§ Exercise directions
The result should be every line of the listing that holds the word "agent".

§ Material for the task
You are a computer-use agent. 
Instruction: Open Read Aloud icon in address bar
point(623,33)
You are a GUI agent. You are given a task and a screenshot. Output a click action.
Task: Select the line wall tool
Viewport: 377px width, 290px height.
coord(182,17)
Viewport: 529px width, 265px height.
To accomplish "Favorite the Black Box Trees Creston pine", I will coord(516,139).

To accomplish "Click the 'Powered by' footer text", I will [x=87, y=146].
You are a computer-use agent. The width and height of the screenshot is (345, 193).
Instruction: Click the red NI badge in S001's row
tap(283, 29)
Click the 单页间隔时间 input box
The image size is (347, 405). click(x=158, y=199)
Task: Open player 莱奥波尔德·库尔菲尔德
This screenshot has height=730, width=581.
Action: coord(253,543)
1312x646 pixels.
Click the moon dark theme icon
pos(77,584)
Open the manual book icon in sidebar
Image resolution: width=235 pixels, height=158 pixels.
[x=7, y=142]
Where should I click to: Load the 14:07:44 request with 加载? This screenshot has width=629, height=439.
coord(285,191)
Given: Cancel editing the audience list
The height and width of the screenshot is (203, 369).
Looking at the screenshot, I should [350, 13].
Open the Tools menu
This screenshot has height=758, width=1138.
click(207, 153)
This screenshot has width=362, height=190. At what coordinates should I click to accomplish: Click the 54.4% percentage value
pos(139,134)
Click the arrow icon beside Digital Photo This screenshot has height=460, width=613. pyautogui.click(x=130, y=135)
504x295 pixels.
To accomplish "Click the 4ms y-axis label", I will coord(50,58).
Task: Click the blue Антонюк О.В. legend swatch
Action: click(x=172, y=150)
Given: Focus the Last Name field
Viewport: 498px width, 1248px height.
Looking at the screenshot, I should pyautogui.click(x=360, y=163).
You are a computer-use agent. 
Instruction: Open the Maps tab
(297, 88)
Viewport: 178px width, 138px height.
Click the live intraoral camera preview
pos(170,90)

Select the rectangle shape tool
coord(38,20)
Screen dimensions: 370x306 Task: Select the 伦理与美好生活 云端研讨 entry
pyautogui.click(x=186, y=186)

§ Solution to the exercise
You are a computer-use agent. 
You are a GUI agent. You are given a task and a screenshot. Output a click action.
You are a computer-use agent. The width and height of the screenshot is (345, 193).
You are a computer-use agent. 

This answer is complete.